* _EXERCISE AIM_
Go through the entries below from the first line and output each one exactly, up to and including the line with "Click the workout photo of the post".

═════ GIVEN DATA

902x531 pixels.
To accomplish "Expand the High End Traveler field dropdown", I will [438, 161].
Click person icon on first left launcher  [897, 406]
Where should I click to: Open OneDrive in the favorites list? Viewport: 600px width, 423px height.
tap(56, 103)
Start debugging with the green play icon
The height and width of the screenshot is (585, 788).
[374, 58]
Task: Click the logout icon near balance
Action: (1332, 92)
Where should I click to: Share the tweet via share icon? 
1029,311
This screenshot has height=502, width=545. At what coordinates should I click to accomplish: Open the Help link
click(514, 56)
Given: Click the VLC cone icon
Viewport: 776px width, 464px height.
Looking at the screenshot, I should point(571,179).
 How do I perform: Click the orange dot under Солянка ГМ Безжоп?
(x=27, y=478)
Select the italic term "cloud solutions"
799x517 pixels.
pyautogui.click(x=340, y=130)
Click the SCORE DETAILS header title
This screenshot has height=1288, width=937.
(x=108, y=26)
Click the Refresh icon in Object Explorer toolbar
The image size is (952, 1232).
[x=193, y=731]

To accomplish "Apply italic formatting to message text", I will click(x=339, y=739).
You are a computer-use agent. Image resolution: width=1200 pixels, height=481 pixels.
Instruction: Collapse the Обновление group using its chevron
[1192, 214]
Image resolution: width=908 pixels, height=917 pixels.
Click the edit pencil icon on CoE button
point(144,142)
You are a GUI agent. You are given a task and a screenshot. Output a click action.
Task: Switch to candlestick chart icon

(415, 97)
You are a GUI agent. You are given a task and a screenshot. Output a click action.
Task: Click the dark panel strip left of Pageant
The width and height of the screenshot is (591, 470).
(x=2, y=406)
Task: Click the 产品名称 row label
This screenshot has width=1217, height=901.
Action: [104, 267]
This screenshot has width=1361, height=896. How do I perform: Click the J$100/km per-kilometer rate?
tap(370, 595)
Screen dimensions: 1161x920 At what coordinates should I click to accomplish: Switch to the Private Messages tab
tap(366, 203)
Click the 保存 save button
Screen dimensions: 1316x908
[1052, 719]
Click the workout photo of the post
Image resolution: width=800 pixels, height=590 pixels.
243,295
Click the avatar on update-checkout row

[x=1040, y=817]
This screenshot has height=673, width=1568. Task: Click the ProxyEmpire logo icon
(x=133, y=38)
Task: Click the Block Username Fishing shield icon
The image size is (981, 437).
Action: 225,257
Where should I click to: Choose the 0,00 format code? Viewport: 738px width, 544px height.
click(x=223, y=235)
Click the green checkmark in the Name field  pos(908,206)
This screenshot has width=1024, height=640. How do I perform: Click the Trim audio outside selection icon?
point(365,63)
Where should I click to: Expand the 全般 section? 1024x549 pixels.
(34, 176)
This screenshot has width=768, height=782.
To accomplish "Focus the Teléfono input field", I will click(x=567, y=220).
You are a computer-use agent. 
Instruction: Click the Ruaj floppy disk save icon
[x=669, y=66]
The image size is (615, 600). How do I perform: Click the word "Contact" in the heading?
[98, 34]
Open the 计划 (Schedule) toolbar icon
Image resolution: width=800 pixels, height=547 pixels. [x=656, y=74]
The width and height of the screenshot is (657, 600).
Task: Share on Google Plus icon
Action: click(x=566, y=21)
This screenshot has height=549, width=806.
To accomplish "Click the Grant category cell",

══════════

* _EXERCISE RESULT_
902x531 pixels.
To accomplish "Expand the High End Traveler field dropdown", I will [438, 161].
Click person icon on first left launcher  [897, 406]
Where should I click to: Open OneDrive in the favorites list? Viewport: 600px width, 423px height.
tap(56, 103)
Start debugging with the green play icon
The height and width of the screenshot is (585, 788).
[374, 58]
Task: Click the logout icon near balance
Action: (1332, 92)
Where should I click to: Share the tweet via share icon? 
1029,311
This screenshot has height=502, width=545. At what coordinates should I click to accomplish: Open the Help link
click(514, 56)
Given: Click the VLC cone icon
Viewport: 776px width, 464px height.
Looking at the screenshot, I should point(571,179).
 How do I perform: Click the orange dot under Солянка ГМ Безжоп?
(x=27, y=478)
Select the italic term "cloud solutions"
799x517 pixels.
pyautogui.click(x=340, y=130)
Click the SCORE DETAILS header title
This screenshot has height=1288, width=937.
(x=108, y=26)
Click the Refresh icon in Object Explorer toolbar
The image size is (952, 1232).
[x=193, y=731]

To accomplish "Apply italic formatting to message text", I will click(x=339, y=739).
You are a computer-use agent. Image resolution: width=1200 pixels, height=481 pixels.
Instruction: Collapse the Обновление group using its chevron
[1192, 214]
Image resolution: width=908 pixels, height=917 pixels.
Click the edit pencil icon on CoE button
point(144,142)
You are a GUI agent. You are given a task and a screenshot. Output a click action.
Task: Switch to candlestick chart icon

(415, 97)
You are a GUI agent. You are given a task and a screenshot. Output a click action.
Task: Click the dark panel strip left of Pageant
The width and height of the screenshot is (591, 470).
(x=2, y=406)
Task: Click the 产品名称 row label
This screenshot has width=1217, height=901.
Action: [104, 267]
This screenshot has width=1361, height=896. How do I perform: Click the J$100/km per-kilometer rate?
tap(370, 595)
Screen dimensions: 1161x920 At what coordinates should I click to accomplish: Switch to the Private Messages tab
tap(366, 203)
Click the 保存 save button
Screen dimensions: 1316x908
[1052, 719]
Click the workout photo of the post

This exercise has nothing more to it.